Fabric Obesity Crisis
July 31, 2012 § 5 Comments
First a little housekeeping
First of all let me say I’m planning to take a small blogging break while I reorder my blog and my quilting priorities. If you want to be kept informed then please sign up for email notifications or the RSS feed and you’ll get the next blog post right in your Inbox or Blog Reader.
The Fabric Obesity Crisis
What is it? Well I think if you walk into your sewing room you’ll be able to identify it, especially if you’ve been quilting for 10 or more years. We quilters are like magpies. We see something bright and pretty and we want it. That’s not a problem in itself but the next step is – we buy it, we stash it and we don’t use it.

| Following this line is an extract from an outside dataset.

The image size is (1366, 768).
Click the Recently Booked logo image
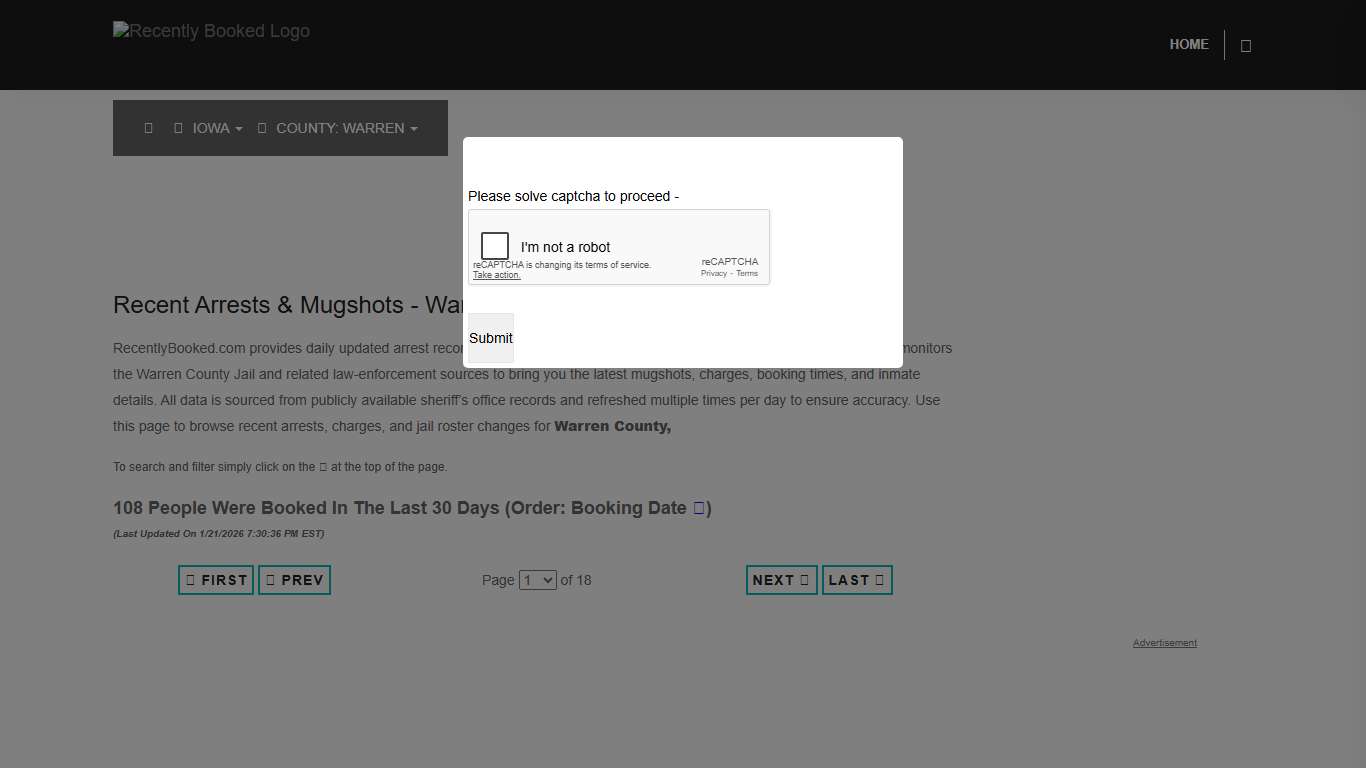click(211, 31)
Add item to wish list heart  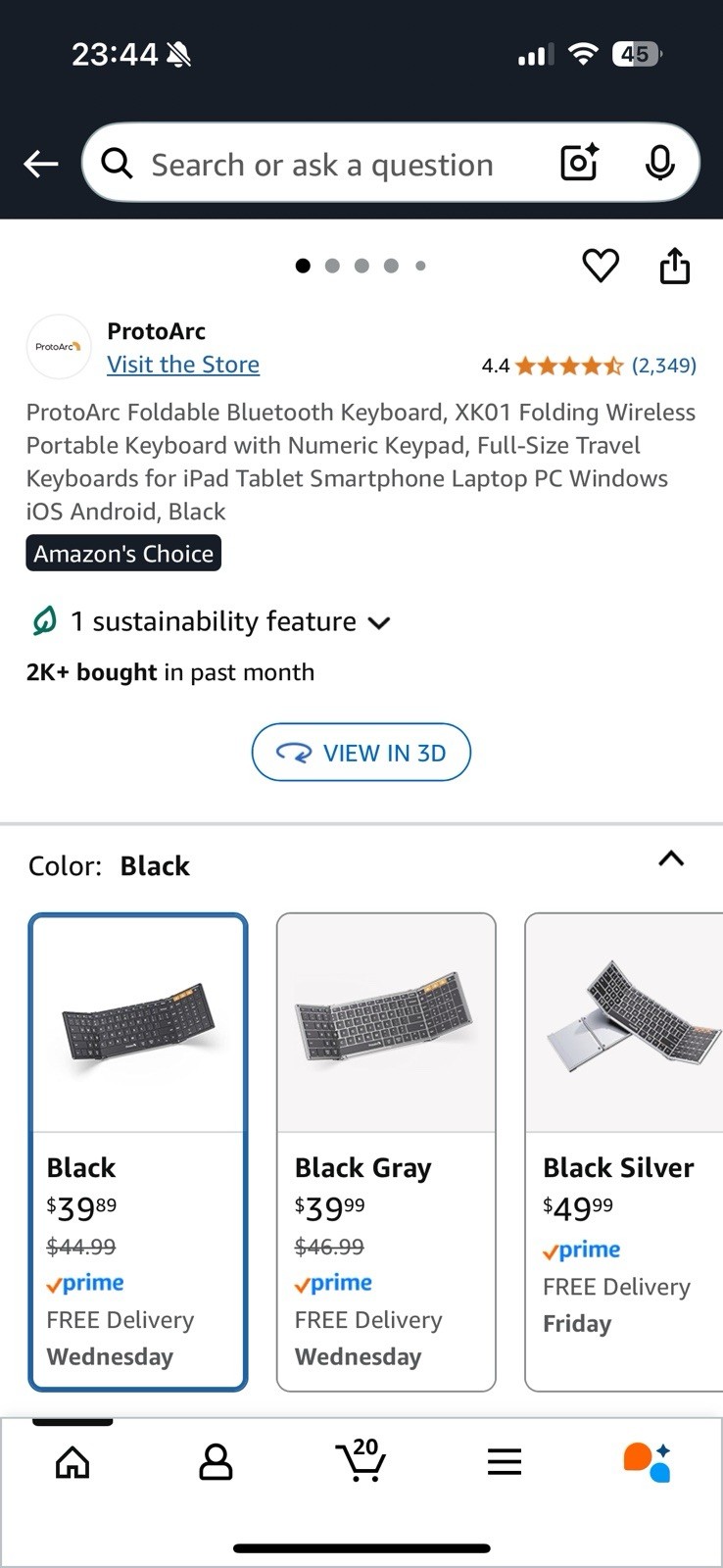(x=601, y=265)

I’ve only been quilting for a few years so my stash is tame by comparison with many. But lately I’ve been reading about several people who’ve had to go through a friend’s stash and deal with it (i.e. get rid of it) for her family when that person has passed away. Fabric, it would seem is a bit like food, we see it, we want it, we consume it and then we have store it – not on the hips, it’s true, but store it nevertheless.
So what’s the solution?
Exercise. Just like exercise works off stored food, quilting exercise uses up stored fabric. I’m really committed to reducing this excess and using my stash – smallish as it is – before buying any more fabric. I started the year with the idea of a fabric fast and I fell off the wagon a couple of times with various excuses. Now, I’m serious. Making this Traveller’s Blanket from used linen clothing made me realise how little I needed to buy new fabric and how I don’t want to hoard any more. I’m planning some quilts to use up my stash and if you want to join me in the Fabric Slimming Quilt-along then please do. I’ll leave you with some photos of where I’m up to with the Traveller’s Blanket.
God Willing I’ll be back in alittle while with details of my plan and how you can join in. Till then why don’t you arrange your stash to see exactly what you’ve got in there. I’ll bet you find fabric you’d completely forgotten about.